- Activity: Take the line containing "The image size is (939, 436)." through the last line of the data and retype those lines exactly. Pictures do not belong in the copy.

- Given entries:
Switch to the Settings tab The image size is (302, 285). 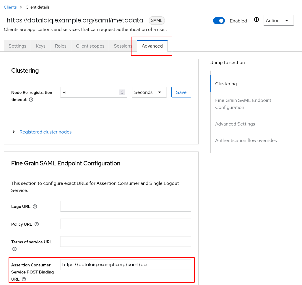pos(17,46)
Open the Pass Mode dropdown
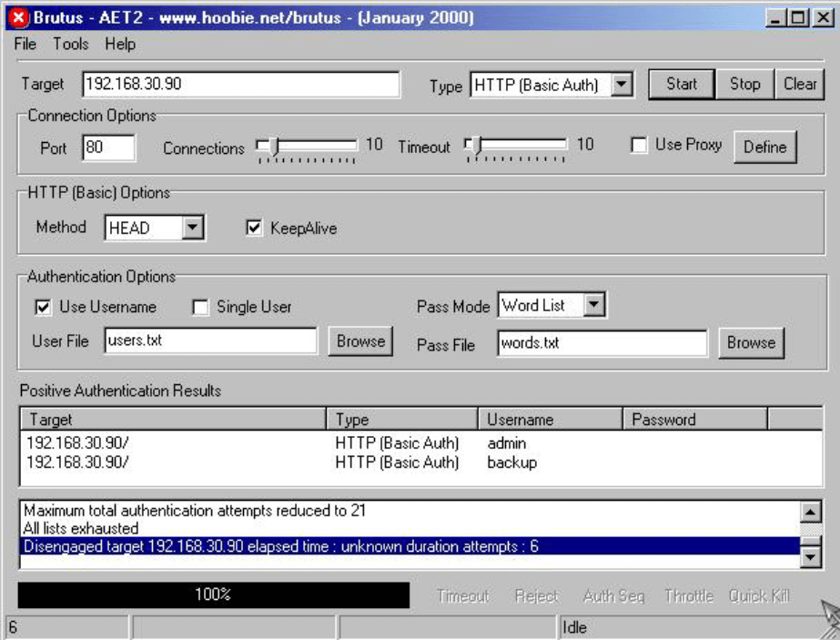 point(593,306)
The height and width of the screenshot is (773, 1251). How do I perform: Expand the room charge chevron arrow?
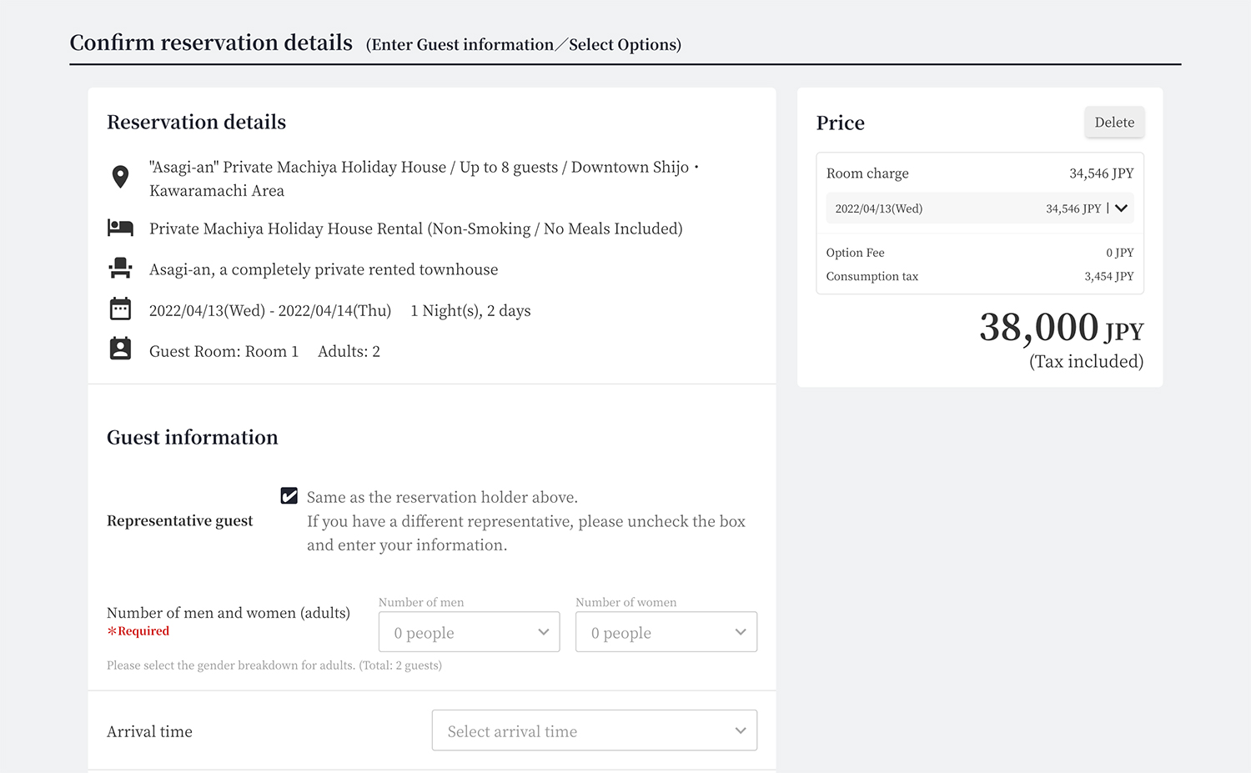[x=1121, y=208]
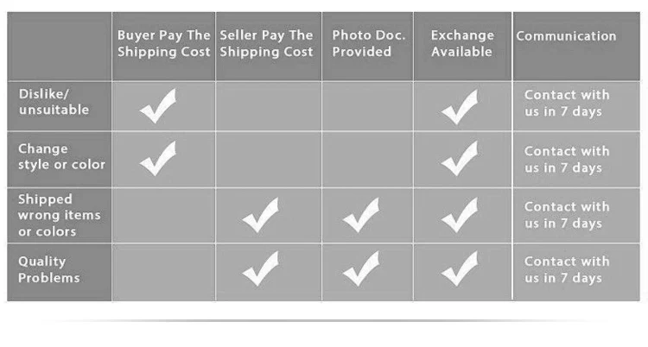Click the Change style buyer-pays checkmark
The image size is (648, 347).
[158, 159]
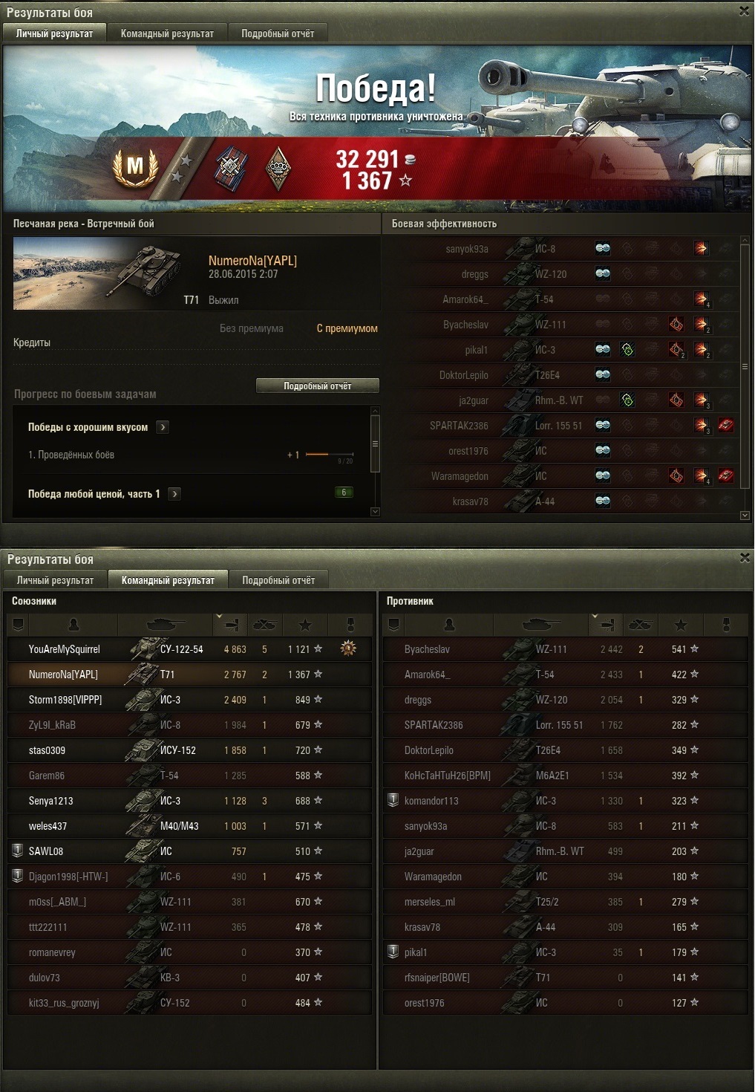Sort allies by player name icon
This screenshot has height=1092, width=755.
coord(73,625)
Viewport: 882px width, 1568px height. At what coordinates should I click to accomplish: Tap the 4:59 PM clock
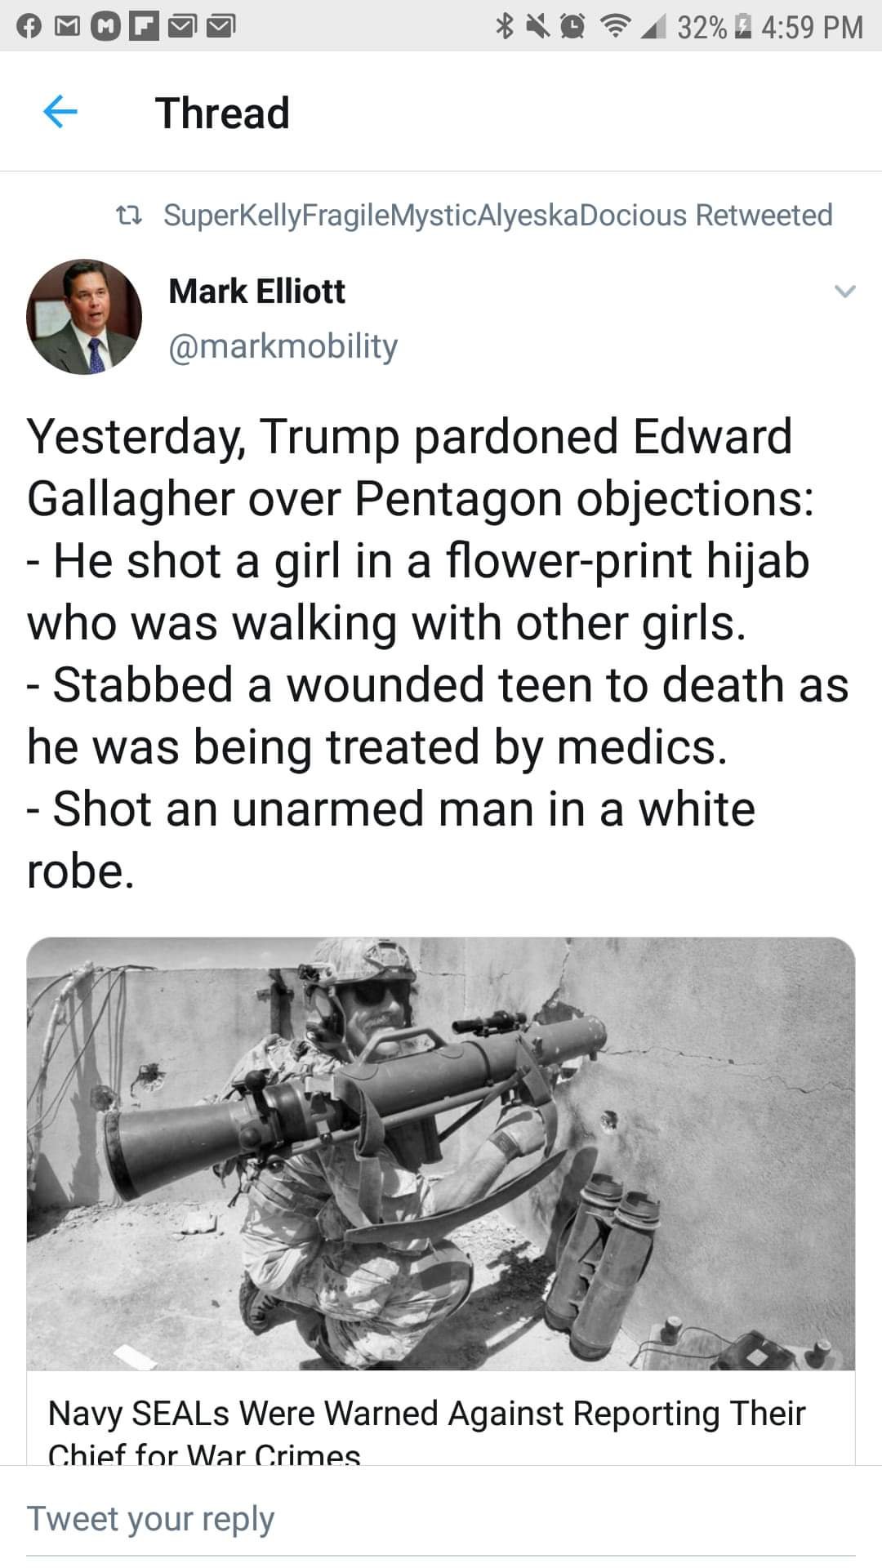(812, 27)
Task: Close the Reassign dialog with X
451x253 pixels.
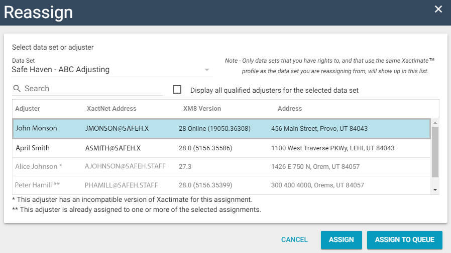Action: (438, 9)
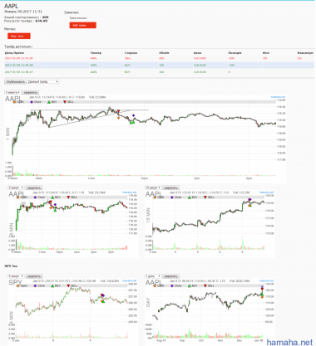Screen dimensions: 316x346
Task: Click the purple Close diamond on 1-minute chart
Action: [x=133, y=115]
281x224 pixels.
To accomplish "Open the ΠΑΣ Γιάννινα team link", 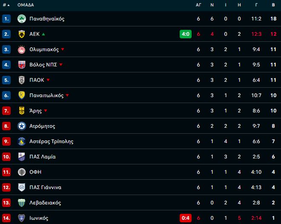I will (45, 187).
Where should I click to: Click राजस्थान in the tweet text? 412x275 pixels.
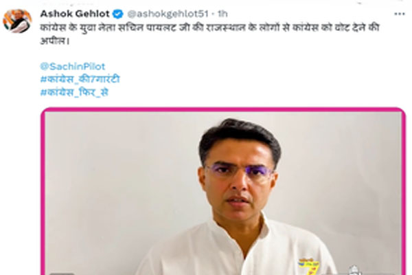[x=225, y=28]
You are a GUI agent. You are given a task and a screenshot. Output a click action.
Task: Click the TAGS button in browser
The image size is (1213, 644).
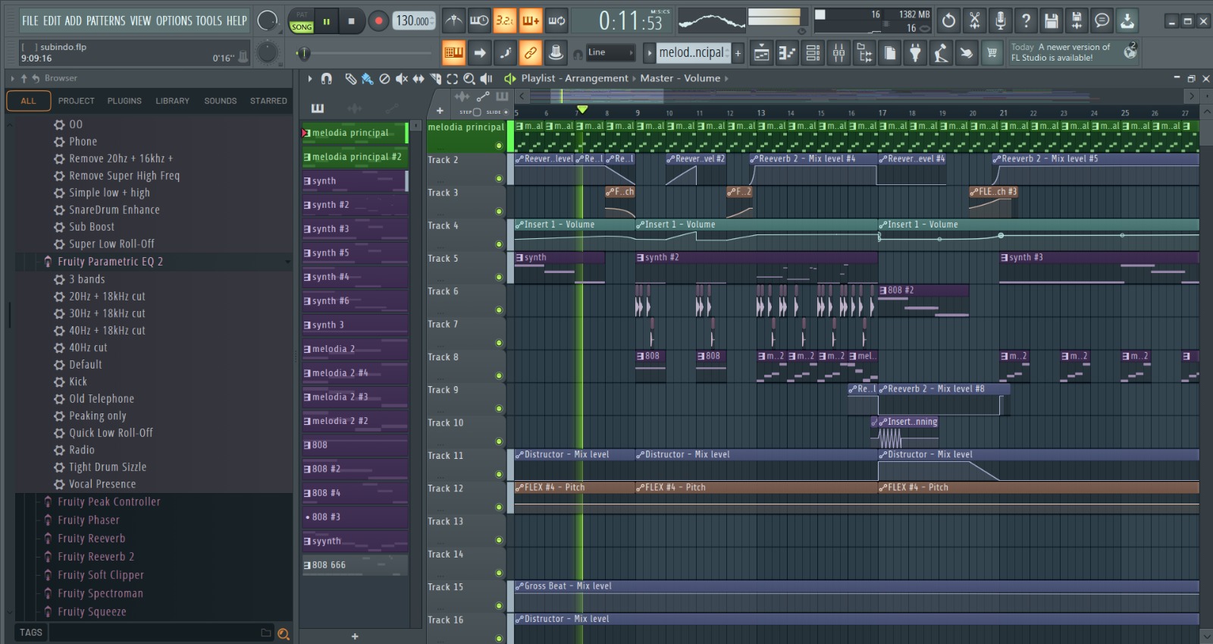coord(31,633)
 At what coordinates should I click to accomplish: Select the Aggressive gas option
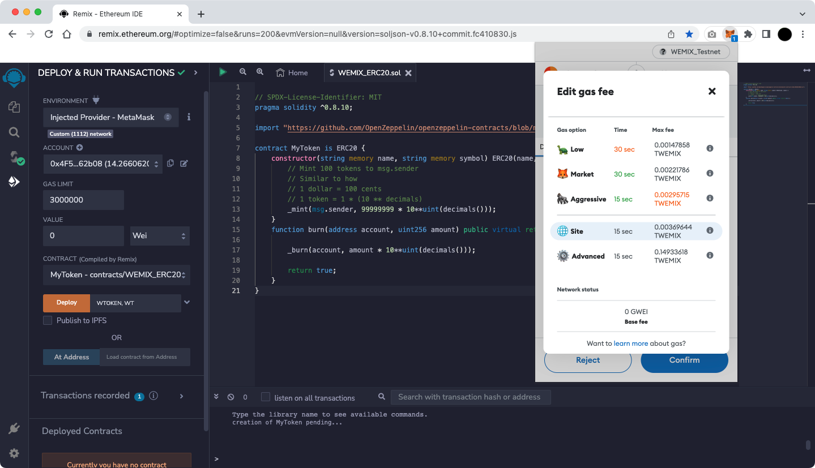pos(588,199)
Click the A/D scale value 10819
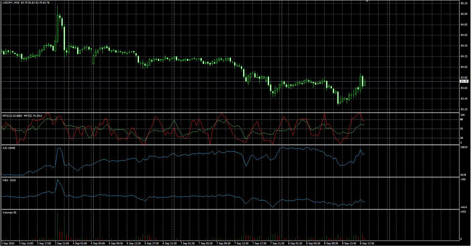This screenshot has height=246, width=471. (x=463, y=147)
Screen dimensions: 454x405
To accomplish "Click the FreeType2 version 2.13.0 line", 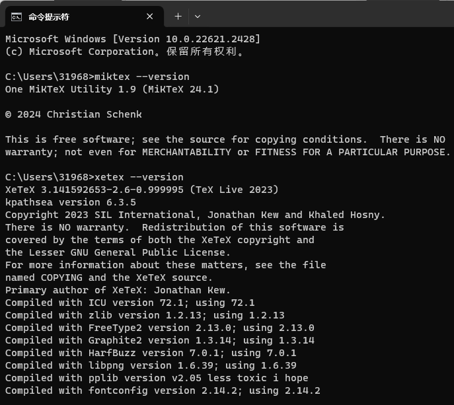I will (159, 328).
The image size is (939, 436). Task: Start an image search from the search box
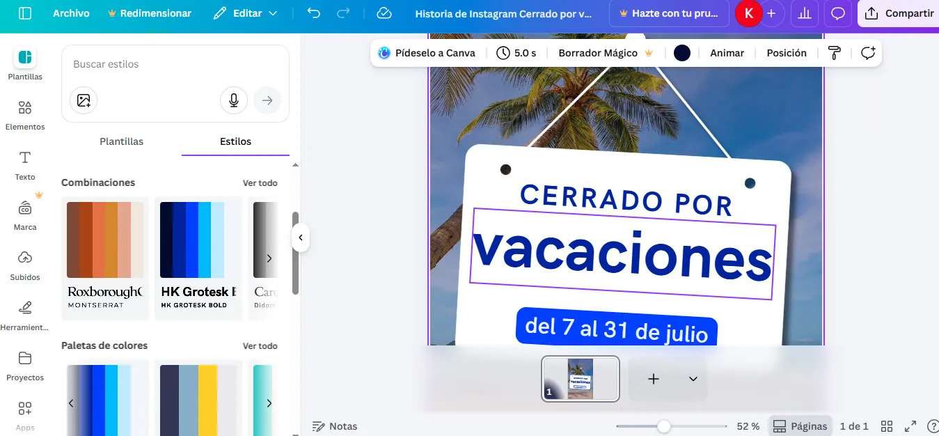coord(84,100)
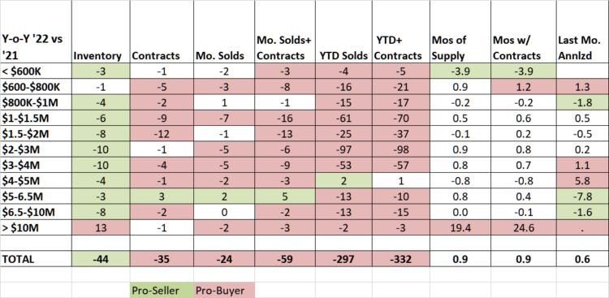The image size is (609, 298).
Task: Select the < $600K row label
Action: tap(36, 71)
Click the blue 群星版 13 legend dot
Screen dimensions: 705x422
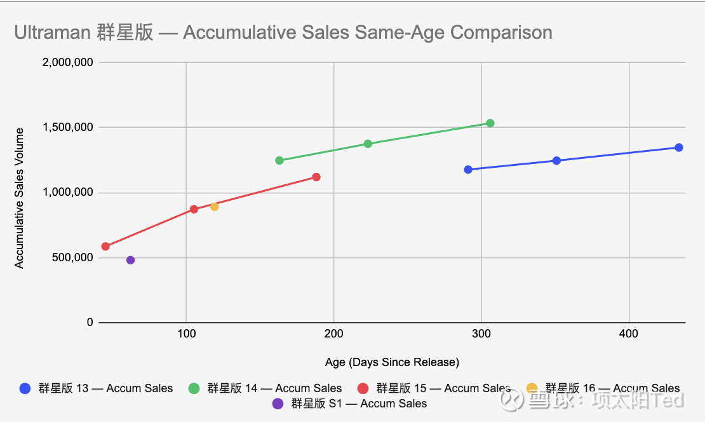[25, 388]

- Finished task:
The image size is (939, 436). Task: Start an image search from the search box
coord(84,100)
The image size is (609, 298).
Task: Select the < $600K row label
Action: tap(36, 71)
Click the blue 群星版 13 legend dot
Screen dimensions: 705x422
[25, 388]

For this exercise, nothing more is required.